RESTAURAÇÃO FLORESTAL
A restauração florestal experimental realizada no Sítio dos Ipês conta com auxílio de  diversos parceiros externos (ISA - Instituto Socioambiental, Corredor Ecológico Vale do Paraíba, Instituto Coruputuba e outros), interessados em avaliar modelos de restauração florestal para a região. Apesar de não concordar com o controle químico da vegetação espontânea, Thales Ferreira o adotou como contrapartida ao recebimento de mudas arbóreas e do coquetel de sementes vindos do alto Xingu, na região amazônica.
Na avaliação do agricultor, apesar do plantio de mudas resultar em árvores de porte mais alto nos primeiros anos, na muvuca de sementes observa a maior diversidade de espécies crescendo juntas; tal como ocorre na sucessão ecológica da mata nativa. 
Em parte da área de muvuca o agricultor plantou feijão de porco (Canavalia ensiformis), cuja colheita lhe rendeu 80 kg de sementes comercializadas a R$10,00 o quilo, gerando renda, melhorando a conservação do solo e os aspectos nutricionais para as espécies arbóreas via fixação biológica do nitrogênio (FBN).


Áreas de restauração florestal: semeadura com muvuca de sementes florestais após aração com aiveca e tração animal.

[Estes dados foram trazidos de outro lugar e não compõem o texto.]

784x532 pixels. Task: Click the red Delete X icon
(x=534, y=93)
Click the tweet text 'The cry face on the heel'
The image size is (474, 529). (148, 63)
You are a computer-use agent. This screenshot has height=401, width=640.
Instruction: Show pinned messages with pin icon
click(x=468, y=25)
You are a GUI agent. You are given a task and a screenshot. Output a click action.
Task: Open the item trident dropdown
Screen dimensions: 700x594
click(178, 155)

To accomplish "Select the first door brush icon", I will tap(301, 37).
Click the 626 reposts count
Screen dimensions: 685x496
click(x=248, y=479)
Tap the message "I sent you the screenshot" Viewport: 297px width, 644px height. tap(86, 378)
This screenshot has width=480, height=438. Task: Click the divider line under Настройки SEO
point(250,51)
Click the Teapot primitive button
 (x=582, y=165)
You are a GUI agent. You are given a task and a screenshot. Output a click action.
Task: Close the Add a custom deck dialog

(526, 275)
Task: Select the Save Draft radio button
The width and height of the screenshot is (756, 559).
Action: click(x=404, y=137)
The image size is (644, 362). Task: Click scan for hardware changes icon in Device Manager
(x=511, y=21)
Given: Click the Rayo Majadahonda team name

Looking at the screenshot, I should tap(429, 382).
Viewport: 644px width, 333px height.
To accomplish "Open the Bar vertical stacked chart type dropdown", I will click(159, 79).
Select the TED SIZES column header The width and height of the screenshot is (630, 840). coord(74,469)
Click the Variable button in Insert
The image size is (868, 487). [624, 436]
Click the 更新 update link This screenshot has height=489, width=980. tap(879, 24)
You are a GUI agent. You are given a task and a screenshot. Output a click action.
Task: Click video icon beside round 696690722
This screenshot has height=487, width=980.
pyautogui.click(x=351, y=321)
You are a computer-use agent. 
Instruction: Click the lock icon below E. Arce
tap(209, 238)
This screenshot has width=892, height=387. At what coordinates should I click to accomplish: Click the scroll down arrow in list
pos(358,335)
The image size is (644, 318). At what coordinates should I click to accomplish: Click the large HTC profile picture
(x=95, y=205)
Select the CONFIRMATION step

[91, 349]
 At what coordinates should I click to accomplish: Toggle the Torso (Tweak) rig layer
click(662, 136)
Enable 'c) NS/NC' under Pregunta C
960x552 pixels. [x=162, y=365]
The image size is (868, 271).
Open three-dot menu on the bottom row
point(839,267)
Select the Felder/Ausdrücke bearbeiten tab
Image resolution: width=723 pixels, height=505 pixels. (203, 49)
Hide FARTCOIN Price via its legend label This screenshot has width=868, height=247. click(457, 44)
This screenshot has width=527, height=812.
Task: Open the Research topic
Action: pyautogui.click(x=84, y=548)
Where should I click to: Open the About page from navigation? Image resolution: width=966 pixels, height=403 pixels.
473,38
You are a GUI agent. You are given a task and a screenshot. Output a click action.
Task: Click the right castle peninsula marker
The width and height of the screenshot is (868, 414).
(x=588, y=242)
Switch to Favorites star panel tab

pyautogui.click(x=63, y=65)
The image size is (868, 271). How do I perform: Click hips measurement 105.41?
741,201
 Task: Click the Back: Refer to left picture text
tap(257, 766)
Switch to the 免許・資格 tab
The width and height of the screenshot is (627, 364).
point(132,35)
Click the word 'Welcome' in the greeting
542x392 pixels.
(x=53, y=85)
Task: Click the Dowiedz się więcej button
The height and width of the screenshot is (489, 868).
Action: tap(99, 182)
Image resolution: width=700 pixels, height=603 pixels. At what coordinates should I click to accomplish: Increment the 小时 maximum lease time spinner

Detalhe do consórcio de espécies que se desenvolve naturalmente em meio a vegetação nativa, sendo muitas destas espécies melíferas.



ALIMENTAÇÃO 
           
          O processamento dos alimentos orgânicos e o preparo de pratos servidos no Curso foi coordenada por Daniella Rebello, chef da Barbotina Alimentos. O destaque de seu trabalho é a mandioca puba:
"...a puba é uma mandioca muito tradicional nas regiões norte e nordeste. No processo de fermentação, a mandioca adquire um sabor parecido com do queijo. Além disso, a digestão fica mais fácil e ela tem um ganho nutricional muito bacana com vitamina C, vitamina B e sais mineras..." - Daniella Rabello de Azevedo.
             A mandioca puba também é encontrada no litoral da região Sudeste, berço da cultura da mandioca como base da alimentação tradicional de eras pré-colombianas. Por ser muito apreciada pelos caiçaras, no litoral Norte de são Paulo, no Sertão do Ubatumirim, em Ubatuba, ainda é possível encontrar a produção de mandioca puba nativa. 
Massa de mandioca puba com azeite, tomate, orégano e gergelim, servidos na folha da bananeira.

Daniella Rabello apresenta a massa de mandioca puba que produz e que utilizou no preparo de alimentação riquíssima.
Alimentação riquíssima: brotos de ervilha com mandioca puba, fava, virado de amendoim com castanhas, arroz integral, salada...
TRATAMENTO DOS EFLUENTES
                  Foi apresentado o sistema em bateria para tratamento dos efluentes. Modelo: Embrapa.

2 comentários:

  1. Parabéns a todos os envolvidos. Vivas à SAF e à força do coletivo, pela união e estreitamento dos laços, pelo bem COMUNitário!